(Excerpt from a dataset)
-- Start --
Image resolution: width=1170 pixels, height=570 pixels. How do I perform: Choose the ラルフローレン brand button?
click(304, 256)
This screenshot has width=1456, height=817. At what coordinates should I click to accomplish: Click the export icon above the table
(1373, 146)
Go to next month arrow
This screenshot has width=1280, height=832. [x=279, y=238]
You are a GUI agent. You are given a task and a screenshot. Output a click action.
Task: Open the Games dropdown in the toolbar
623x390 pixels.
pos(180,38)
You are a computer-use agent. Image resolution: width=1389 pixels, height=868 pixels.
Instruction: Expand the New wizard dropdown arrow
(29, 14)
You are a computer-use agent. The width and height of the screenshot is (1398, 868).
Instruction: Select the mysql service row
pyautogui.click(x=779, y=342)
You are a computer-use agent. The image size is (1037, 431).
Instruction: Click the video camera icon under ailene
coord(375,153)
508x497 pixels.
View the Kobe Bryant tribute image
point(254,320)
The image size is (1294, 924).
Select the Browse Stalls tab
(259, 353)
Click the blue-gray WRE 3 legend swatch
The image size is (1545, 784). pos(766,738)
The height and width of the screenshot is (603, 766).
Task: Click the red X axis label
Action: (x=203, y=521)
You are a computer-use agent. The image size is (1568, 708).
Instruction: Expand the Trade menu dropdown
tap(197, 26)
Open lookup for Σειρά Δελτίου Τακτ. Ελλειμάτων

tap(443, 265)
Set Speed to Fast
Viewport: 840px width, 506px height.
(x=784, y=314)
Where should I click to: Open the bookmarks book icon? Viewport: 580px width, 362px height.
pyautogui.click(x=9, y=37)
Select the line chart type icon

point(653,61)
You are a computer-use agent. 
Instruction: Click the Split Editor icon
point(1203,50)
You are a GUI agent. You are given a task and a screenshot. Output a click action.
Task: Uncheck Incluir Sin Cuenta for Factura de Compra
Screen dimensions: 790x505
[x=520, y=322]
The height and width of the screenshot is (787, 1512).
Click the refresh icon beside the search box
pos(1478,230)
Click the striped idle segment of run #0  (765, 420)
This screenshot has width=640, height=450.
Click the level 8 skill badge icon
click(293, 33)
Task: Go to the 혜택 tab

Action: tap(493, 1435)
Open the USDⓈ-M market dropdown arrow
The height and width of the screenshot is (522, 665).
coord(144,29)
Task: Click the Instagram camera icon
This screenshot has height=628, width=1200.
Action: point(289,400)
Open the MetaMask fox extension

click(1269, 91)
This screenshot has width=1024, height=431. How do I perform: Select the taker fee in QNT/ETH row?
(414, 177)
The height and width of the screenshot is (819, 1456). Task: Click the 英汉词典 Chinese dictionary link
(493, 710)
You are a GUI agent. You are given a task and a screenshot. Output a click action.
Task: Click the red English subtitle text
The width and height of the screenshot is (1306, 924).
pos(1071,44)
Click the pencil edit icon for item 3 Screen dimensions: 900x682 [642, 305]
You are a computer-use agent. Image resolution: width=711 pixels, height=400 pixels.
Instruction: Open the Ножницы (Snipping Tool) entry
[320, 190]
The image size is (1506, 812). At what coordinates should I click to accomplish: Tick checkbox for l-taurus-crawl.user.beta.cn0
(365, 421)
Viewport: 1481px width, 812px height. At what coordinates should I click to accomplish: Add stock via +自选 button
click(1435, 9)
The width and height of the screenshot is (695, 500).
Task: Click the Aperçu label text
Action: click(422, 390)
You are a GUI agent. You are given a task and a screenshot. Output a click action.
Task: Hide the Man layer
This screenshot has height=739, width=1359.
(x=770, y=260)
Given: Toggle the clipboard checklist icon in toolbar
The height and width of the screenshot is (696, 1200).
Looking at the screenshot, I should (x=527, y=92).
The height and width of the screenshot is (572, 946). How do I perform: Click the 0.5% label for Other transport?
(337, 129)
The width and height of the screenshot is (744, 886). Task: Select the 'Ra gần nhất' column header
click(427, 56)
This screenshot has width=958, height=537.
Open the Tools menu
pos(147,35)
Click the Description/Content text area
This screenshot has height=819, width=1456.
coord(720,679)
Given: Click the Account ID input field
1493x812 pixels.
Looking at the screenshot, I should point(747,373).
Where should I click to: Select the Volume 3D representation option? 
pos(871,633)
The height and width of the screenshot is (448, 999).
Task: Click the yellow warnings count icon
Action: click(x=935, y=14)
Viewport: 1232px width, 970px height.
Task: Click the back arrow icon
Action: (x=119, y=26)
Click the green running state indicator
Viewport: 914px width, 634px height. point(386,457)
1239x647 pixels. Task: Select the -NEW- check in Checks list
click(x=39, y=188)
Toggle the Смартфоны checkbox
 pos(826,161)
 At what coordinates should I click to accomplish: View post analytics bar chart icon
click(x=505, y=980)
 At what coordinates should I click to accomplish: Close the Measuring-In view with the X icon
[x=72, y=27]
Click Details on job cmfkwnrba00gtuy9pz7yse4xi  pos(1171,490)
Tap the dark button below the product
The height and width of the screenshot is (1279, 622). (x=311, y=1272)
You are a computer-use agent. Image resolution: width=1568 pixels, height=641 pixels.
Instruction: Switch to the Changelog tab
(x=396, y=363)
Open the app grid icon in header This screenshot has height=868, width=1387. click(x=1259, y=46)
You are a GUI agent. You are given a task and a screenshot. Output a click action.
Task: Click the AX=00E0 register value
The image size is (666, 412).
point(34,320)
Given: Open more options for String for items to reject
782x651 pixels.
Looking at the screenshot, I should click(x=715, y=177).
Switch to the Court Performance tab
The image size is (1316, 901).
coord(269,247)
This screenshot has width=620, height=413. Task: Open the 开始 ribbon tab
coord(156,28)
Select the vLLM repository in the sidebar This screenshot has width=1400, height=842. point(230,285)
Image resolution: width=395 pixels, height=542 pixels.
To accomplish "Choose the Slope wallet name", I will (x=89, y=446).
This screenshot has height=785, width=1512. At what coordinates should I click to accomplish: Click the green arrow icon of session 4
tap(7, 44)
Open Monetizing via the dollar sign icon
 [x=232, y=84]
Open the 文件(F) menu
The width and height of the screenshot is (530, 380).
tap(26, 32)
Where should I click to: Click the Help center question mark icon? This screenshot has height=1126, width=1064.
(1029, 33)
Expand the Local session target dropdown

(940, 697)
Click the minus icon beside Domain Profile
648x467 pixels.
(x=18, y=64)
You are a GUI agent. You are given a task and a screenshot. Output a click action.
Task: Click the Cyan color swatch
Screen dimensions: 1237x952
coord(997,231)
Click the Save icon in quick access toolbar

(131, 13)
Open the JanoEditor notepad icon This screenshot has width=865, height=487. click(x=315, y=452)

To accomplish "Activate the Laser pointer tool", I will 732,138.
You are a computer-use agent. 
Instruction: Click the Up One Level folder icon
-- End --
Work required:
Render the listing above as a JSON list of strings, one string per line, leaving out blank lines.

Expected output:
[
  "Image resolution: width=1170 pixels, height=570 pixels. How do I perform: Choose the ラルフローレン brand button?",
  "click(304, 256)",
  "This screenshot has width=1456, height=817. At what coordinates should I click to accomplish: Click the export icon above the table",
  "(1373, 146)",
  "Go to next month arrow",
  "This screenshot has width=1280, height=832. [x=279, y=238]",
  "You are a GUI agent. You are given a task and a screenshot. Output a click action.",
  "Task: Open the Games dropdown in the toolbar",
  "623x390 pixels.",
  "pos(180,38)",
  "You are a computer-use agent. Image resolution: width=1389 pixels, height=868 pixels.",
  "Instruction: Expand the New wizard dropdown arrow",
  "(29, 14)",
  "You are a computer-use agent. The width and height of the screenshot is (1398, 868).",
  "Instruction: Select the mysql service row",
  "pyautogui.click(x=779, y=342)",
  "You are a computer-use agent. The image size is (1037, 431).",
  "Instruction: Click the video camera icon under ailene",
  "coord(375,153)",
  "508x497 pixels.",
  "View the Kobe Bryant tribute image",
  "point(254,320)",
  "The image size is (1294, 924).",
  "Select the Browse Stalls tab",
  "(259, 353)",
  "Click the blue-gray WRE 3 legend swatch",
  "The image size is (1545, 784). pos(766,738)",
  "The height and width of the screenshot is (603, 766).",
  "Task: Click the red X axis label",
  "Action: (x=203, y=521)",
  "You are a computer-use agent. The image size is (1568, 708).",
  "Instruction: Expand the Trade menu dropdown",
  "tap(197, 26)",
  "Open lookup for Σειρά Δελτίου Τακτ. Ελλειμάτων",
  "tap(443, 265)",
  "Set Speed to Fast",
  "Viewport: 840px width, 506px height.",
  "(x=784, y=314)",
  "Where should I click to: Open the bookmarks book icon? Viewport: 580px width, 362px height.",
  "pyautogui.click(x=9, y=37)",
  "Select the line chart type icon",
  "point(653,61)",
  "You are a computer-use agent. ",
  "Instruction: Click the Split Editor icon",
  "point(1203,50)",
  "You are a GUI agent. You are given a task and a screenshot. Output a click action.",
  "Task: Uncheck Incluir Sin Cuenta for Factura de Compra",
  "Screen dimensions: 790x505",
  "[x=520, y=322]",
  "The height and width of the screenshot is (787, 1512).",
  "Click the refresh icon beside the search box",
  "pos(1478,230)",
  "Click the striped idle segment of run #0  (765, 420)",
  "This screenshot has width=640, height=450.",
  "Click the level 8 skill badge icon",
  "click(293, 33)",
  "Task: Go to the 혜택 tab",
  "Action: tap(493, 1435)",
  "Open the USDⓈ-M market dropdown arrow",
  "The height and width of the screenshot is (522, 665).",
  "coord(144,29)",
  "Task: Click the Instagram camera icon",
  "This screenshot has height=628, width=1200.",
  "Action: point(289,400)",
  "Open the MetaMask fox extension",
  "click(1269, 91)",
  "This screenshot has width=1024, height=431. How do I perform: Select the taker fee in QNT/ETH row?",
  "(414, 177)",
  "The height and width of the screenshot is (819, 1456). Task: Click the 英汉词典 Chinese dictionary link",
  "(493, 710)",
  "You are a GUI agent. You are given a task and a screenshot. Output a click action.",
  "Task: Click the red English subtitle text",
  "The width and height of the screenshot is (1306, 924).",
  "pos(1071,44)",
  "Click the pencil edit icon for item 3 Screen dimensions: 900x682 [642, 305]",
  "You are a computer-use agent. Image resolution: width=711 pixels, height=400 pixels.",
  "Instruction: Open the Ножницы (Snipping Tool) entry",
  "[320, 190]",
  "The image size is (1506, 812). At what coordinates should I click to accomplish: Tick checkbox for l-taurus-crawl.user.beta.cn0",
  "(365, 421)",
  "Viewport: 1481px width, 812px height. At what coordinates should I click to accomplish: Add stock via +自选 button",
  "click(1435, 9)",
  "The width and height of the screenshot is (695, 500).",
  "Task: Click the Aperçu label text",
  "Action: click(422, 390)",
  "You are a GUI agent. You are given a task and a screenshot. Output a click action.",
  "Task: Hide the Man layer",
  "This screenshot has height=739, width=1359.",
  "(x=770, y=260)",
  "Given: Toggle the clipboard checklist icon in toolbar",
  "The height and width of the screenshot is (696, 1200).",
  "Looking at the screenshot, I should (x=527, y=92).",
  "The height and width of the screenshot is (572, 946). How do I perform: Click the 0.5% label for Other transport?",
  "(337, 129)",
  "The width and height of the screenshot is (744, 886). Task: Select the 'Ra gần nhất' column header",
  "click(427, 56)",
  "This screenshot has width=958, height=537.",
  "Open the Tools menu",
  "pos(147,35)",
  "Click the Description/Content text area",
  "This screenshot has height=819, width=1456.",
  "coord(720,679)",
  "Given: Click the Account ID input field",
  "1493x812 pixels.",
  "Looking at the screenshot, I should point(747,373).",
  "Where should I click to: Select the Volume 3D representation option? ",
  "pos(871,633)",
  "The height and width of the screenshot is (448, 999).",
  "Task: Click the yellow warnings count icon",
  "Action: click(x=935, y=14)",
  "Viewport: 1232px width, 970px height.",
  "Task: Click the back arrow icon",
  "Action: (x=119, y=26)",
  "Click the green running state indicator",
  "Viewport: 914px width, 634px height. point(386,457)",
  "1239x647 pixels. Task: Select the -NEW- check in Checks list",
  "click(x=39, y=188)",
  "Toggle the Смартфоны checkbox",
  " pos(826,161)",
  " At what coordinates should I click to accomplish: View post analytics bar chart icon",
  "click(x=505, y=980)",
  " At what coordinates should I click to accomplish: Close the Measuring-In view with the X icon",
  "[x=72, y=27]",
  "Click Details on job cmfkwnrba00gtuy9pz7yse4xi  pos(1171,490)",
  "Tap the dark button below the product",
  "The height and width of the screenshot is (1279, 622). (x=311, y=1272)",
  "You are a computer-use agent. Image resolution: width=1568 pixels, height=641 pixels.",
  "Instruction: Switch to the Changelog tab",
  "(x=396, y=363)",
  "Open the app grid icon in header This screenshot has height=868, width=1387. click(x=1259, y=46)",
  "You are a GUI agent. You are given a task and a screenshot. Output a click action.",
  "Task: Click the AX=00E0 register value",
  "The image size is (666, 412).",
  "point(34,320)",
  "Given: Open more options for String for items to reject",
  "782x651 pixels.",
  "Looking at the screenshot, I should click(x=715, y=177).",
  "Switch to the Court Performance tab",
  "The image size is (1316, 901).",
  "coord(269,247)",
  "This screenshot has width=620, height=413. Task: Open the 开始 ribbon tab",
  "coord(156,28)",
  "Select the vLLM repository in the sidebar This screenshot has width=1400, height=842. point(230,285)",
  "Image resolution: width=395 pixels, height=542 pixels.",
  "To accomplish \"Choose the Slope wallet name\", I will (x=89, y=446).",
  "This screenshot has height=785, width=1512. At what coordinates should I click to accomplish: Click the green arrow icon of session 4",
  "tap(7, 44)",
  "Open Monetizing via the dollar sign icon",
  " [x=232, y=84]",
  "Open the 文件(F) menu",
  "The width and height of the screenshot is (530, 380).",
  "tap(26, 32)",
  "Where should I click to: Click the Help center question mark icon? This screenshot has height=1126, width=1064.",
  "(1029, 33)",
  "Expand the Local session target dropdown",
  "(940, 697)",
  "Click the minus icon beside Domain Profile",
  "648x467 pixels.",
  "(x=18, y=64)",
  "You are a GUI agent. You are given a task and a screenshot. Output a click action.",
  "Task: Click the Cyan color swatch",
  "Screen dimensions: 1237x952",
  "coord(997,231)",
  "Click the Save icon in quick access toolbar",
  "(131, 13)",
  "Open the JanoEditor notepad icon This screenshot has width=865, height=487. click(x=315, y=452)",
  "To accomplish \"Activate the Laser pointer tool\", I will 732,138.",
  "You are a computer-use agent. ",
  "Instruction: Click the Up One Level folder icon"
]